Closed ontheklaud closed 6 years ago
Thanks for reporting the issue.
It looks like your compiler seg faulted while building the file ompi/mca/io/romio314/romio/mpi-io/delete.c
.
This is not a problem with Open MPI per se, but rather a problem with your compiler.
Interestingly enough, this file did not change between the Open MPI 3.1.2 and 3.1.3 releases:
$ wget https://download.open-mpi.org/release/open-mpi/v3.1/openmpi-3.1.3.tar.bz2
...
$ tar xf openmpi-3.1.3.tar.bz2
$ wget https://download.open-mpi.org/release/open-mpi/v3.1/openmpi-3.1.3.tar.bz2
...
$ tar xf openmpi-3.1.2.tar.bz2
$ diff \
openmpi-3.1.2/ompi/mca/io/romio314/romio/mpi-io/delete.c \
openmpi-3.1.3/ompi/mca/io/romio314/romio/mpi-io/delete.c
$
That being said, it's possible/likely that some other header files that delete.c
uses changed between 3.1.2 and 3.1.3. I.e., I'm sure something changed to make your compiler abort when building 3.1.3 and not when building 3.1.2.
You might want to investigate why your compiler seg faulted.
Thanks for such a quick response.

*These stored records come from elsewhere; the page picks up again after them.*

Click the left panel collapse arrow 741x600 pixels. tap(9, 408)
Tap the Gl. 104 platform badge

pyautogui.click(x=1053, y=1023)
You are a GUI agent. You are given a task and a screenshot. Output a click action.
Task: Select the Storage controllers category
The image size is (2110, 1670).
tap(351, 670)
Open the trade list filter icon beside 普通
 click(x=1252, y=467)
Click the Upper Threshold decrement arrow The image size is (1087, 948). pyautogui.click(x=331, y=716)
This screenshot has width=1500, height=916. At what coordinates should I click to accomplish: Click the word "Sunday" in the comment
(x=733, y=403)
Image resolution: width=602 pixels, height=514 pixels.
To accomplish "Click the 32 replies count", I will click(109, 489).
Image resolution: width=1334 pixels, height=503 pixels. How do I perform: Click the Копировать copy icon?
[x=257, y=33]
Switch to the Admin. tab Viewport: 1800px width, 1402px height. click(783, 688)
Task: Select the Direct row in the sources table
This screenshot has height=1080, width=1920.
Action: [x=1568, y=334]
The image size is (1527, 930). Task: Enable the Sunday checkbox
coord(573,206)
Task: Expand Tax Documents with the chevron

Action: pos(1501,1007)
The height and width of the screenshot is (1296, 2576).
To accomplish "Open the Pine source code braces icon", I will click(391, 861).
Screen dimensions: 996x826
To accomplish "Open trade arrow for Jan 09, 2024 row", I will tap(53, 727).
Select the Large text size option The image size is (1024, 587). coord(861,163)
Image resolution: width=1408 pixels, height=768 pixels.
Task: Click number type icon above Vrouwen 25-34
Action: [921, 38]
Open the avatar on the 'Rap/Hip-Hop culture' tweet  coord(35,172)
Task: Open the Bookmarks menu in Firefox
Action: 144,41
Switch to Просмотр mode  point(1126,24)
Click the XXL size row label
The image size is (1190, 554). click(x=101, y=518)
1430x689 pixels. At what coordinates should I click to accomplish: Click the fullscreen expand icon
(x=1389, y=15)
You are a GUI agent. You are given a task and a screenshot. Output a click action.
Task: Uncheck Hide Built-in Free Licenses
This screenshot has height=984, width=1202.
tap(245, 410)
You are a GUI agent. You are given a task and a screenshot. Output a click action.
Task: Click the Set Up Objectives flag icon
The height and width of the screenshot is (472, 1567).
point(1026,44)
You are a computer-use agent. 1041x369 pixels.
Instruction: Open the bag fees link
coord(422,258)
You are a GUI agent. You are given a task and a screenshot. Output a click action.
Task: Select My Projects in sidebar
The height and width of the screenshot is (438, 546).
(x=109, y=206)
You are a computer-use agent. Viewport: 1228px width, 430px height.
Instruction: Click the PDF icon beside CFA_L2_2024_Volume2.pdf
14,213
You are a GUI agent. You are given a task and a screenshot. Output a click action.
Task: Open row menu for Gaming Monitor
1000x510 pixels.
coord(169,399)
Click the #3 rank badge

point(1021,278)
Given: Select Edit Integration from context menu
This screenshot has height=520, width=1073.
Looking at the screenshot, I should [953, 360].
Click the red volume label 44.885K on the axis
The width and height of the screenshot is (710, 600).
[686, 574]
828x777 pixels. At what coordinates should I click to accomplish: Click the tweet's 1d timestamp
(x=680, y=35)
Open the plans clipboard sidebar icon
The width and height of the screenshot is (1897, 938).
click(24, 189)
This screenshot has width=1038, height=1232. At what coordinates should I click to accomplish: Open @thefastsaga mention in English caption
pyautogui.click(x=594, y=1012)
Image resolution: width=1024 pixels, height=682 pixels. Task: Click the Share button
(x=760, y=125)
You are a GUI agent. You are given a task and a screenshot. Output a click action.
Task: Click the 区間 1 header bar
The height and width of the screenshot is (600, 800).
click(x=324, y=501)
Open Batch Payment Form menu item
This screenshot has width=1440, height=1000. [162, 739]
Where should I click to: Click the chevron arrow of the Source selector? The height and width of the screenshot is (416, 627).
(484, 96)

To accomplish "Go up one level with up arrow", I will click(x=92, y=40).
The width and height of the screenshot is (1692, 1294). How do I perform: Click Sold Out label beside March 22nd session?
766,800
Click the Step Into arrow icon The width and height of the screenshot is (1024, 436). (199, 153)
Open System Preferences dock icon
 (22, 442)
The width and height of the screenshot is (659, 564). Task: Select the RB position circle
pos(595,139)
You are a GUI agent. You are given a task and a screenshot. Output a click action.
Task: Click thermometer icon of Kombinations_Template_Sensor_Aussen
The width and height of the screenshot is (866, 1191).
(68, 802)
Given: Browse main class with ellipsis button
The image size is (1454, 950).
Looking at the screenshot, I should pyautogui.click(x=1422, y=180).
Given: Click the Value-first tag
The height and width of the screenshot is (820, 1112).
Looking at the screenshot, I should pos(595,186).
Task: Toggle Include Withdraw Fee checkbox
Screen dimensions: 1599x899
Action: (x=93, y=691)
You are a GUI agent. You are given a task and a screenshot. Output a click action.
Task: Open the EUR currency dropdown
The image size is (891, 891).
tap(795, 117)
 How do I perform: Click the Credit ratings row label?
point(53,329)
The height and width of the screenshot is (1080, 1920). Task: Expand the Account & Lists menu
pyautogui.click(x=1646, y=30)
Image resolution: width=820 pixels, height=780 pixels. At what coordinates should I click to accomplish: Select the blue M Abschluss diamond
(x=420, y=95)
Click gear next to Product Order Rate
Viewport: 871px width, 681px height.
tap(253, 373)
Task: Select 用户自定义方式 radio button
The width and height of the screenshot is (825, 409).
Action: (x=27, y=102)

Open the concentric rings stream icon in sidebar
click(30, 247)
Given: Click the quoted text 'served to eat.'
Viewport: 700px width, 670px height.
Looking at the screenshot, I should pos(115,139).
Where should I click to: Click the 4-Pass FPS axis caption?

Here's some progess for building v3.1.3.
reverted gcc into native gcc (centos7-native)
$ gcc --version
gcc (GCC) 4.8.5 20150623 (Red Hat 4.8.5-28)
Copyright (C) 2015 Free Software Foundation, Inc.
This is free software; see the source for copying conditions. There is NO
warranty; not even for MERCHANTABILITY or FITNESS FOR A PARTICULAR PURPOSE.
extracted from fresh source; here's an output of configure.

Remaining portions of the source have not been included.